I grew up in San Diego and did my PhD in Molecular, Cellular and Developmental Biology (U. Colo. Boulder). I subsequently held postdoctoral research positions at the Swedish Forest Products Research Laboratories, Stockholm, U. Missouri -Colombia and Kansas State U. I was an assistant professor in the Cell and Developmental Biology Department at Harvard University, and an associate professor and Director of the Genetic Engineering Program at Cedar Crest College in Allentown, PA. I joined the faculty at the College of Idaho in 1991 and in 1997-98 I spent a six-month sabbatical at the National University of Singapore. Most recently I have focused on the role of heparin in inflammation and disease.
Wow! That's impressive. Do you have a link to this guy?

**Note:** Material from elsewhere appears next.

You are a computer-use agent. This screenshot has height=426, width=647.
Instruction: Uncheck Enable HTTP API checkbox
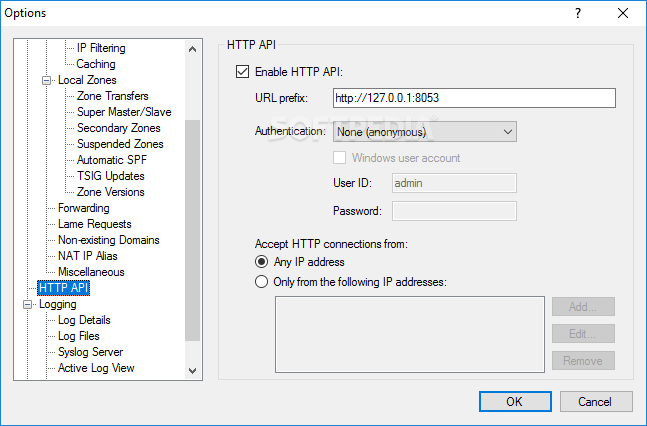242,71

Simmaron is also looking at insect borne diseases - they haven't been assessed yet either I don't think. I wouldn't be surprised if they don't show up in some people.
 

Cort

Founder of Health Rising and Phoenix Rising
Staff member
Where is there any evidence that these new findings are causal? Something is causing and maintaining this state, that makes it downstream for sure.
I now agree :eggonface: but I think it is probably the quickest way to get at cause...Davis and Lipkin are still doing pathogen studies - so they are still looking at that angle. Unless they are herpesviruses at very low levels I don't know if they are going to show up in the blood though.
 

Tammy7

Well-Known Member
I think it is encouraging because the disease is so heterogeneous. It would be more bizarre if the same single pathogen was found in all patients that had such different symptoms.
Perhaps different strains of the same pathogen was what was causing the variable symptoms.